Rand Paul’s critics and the media, not necessarily mutually exclusive categories, have begun to question whether the senator from Kentucky has a coherent foreign policy.

This growing skepticism certainly matters, but of more immediate importance is that some of Paul’s supporters and sympathizers are starting to wonder the same thing.

As Paul has sounded increasingly hawkish against the terrorist group known as ISIS, many libertarians and conservatives have started to speculate the 2016 presidential possibility has gone over to the dark side.

Paul has been down this road before. When he joined with all but four Senate Republicans in voting to delay Chuck Hagel’s confirmation as secretary of defense, the reaction from many erstwhile admirers was fierce.

“If Rand Paul persists on going demagogic on Hagel,” wrote American Conservative co-founder Scott McConnell at the time, “he will have established beyond any serious doubt that regardless of who his father is, he is Bill Kristol and Jennifer Rubin’s boy.”

In response to such criticism, Paul suggested some libertarians and antiwar conservatives were missing the bigger picture.

...

read more:
http://nationalinterest.org/feature/rand-pauls-sound-fp-instincts-11310?page=show

Brett85
09-18-2014, 04:57 PM
I don't really even think there's a libertarian or non interventionist case to be made against killing members of ISIS with air strikes, when this group has beheaded two Americans, has declared war against America and threatened to attack us, has acquired all kinds of money and weapons, has acquired a large amount of land and oil fields, and when the same type of people attacked us on 9-11. Rand seems to have a very good understanding of the difference between non interventionism and pacifism.

WD-NY
09-18-2014, 04:58 PM
#JamesAntleFTW!!

Krugminator2
09-18-2014, 05:03 PM
I don't really even think there's a libertarian or non interventionist case to be made against killing members of ISIS with air strikes, when this group has beheaded two Americans, has declared war against America and threatened to attack us, has acquired all kinds of money and weapons, has acquired a large amount of land and oil fields, and when the same type of people attacked us on 9-11. Rand seems to have a very good understanding of the difference between non interventionism and pacifism.

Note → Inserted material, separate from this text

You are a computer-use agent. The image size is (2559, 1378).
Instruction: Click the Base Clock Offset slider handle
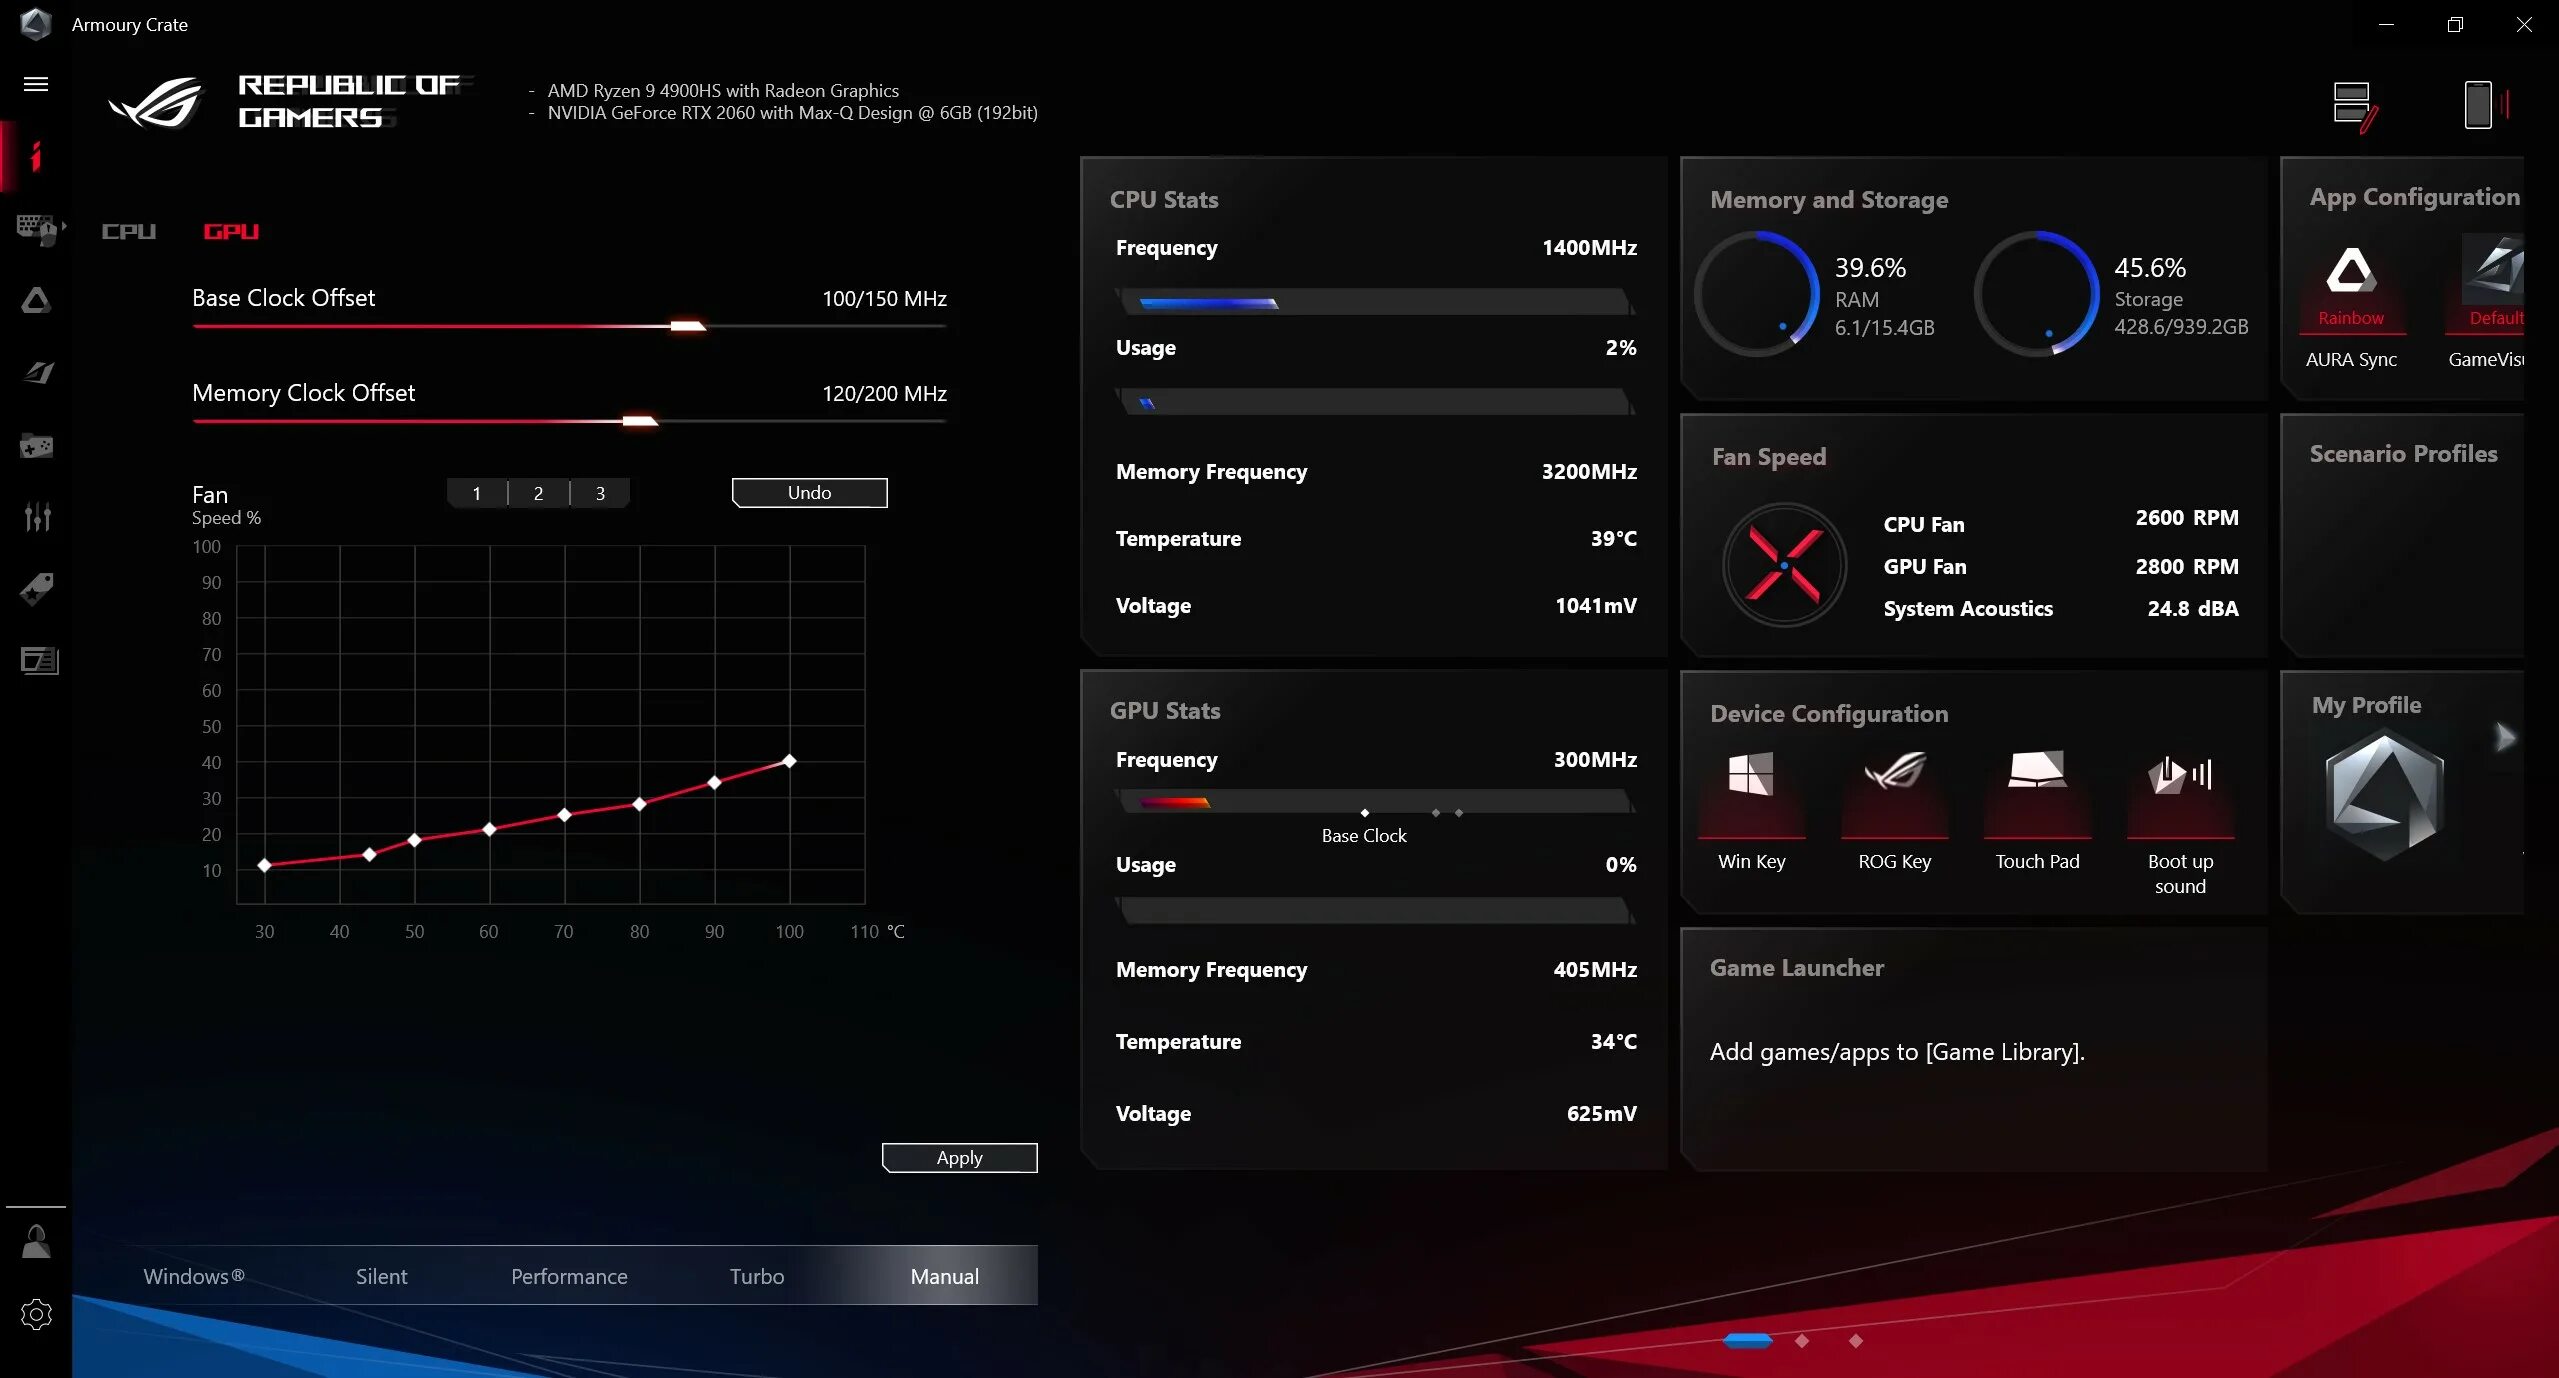688,326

Totally agree. Even Pat Buchanan thinks taking military action is perfectly within reason. It is one thing to oppose military action strategically. It is quite another to say bombing is not libertarian. I don't even get that argument.

Inkblots
09-18-2014, 05:07 PM
Rand seems to have a very good understanding of the difference between non interventionism and pacifism.

Bingo.

I'd note, of course, that most of the people who are so deeply concerned about Rand's "lack of consistency" on foreign policy are media concern trolls who (a) never supported him to begin with and (b) have a laughably poor grasp of the theory underpinning his foreign policy. Hence the idea that he should be a pacifist, as you point out.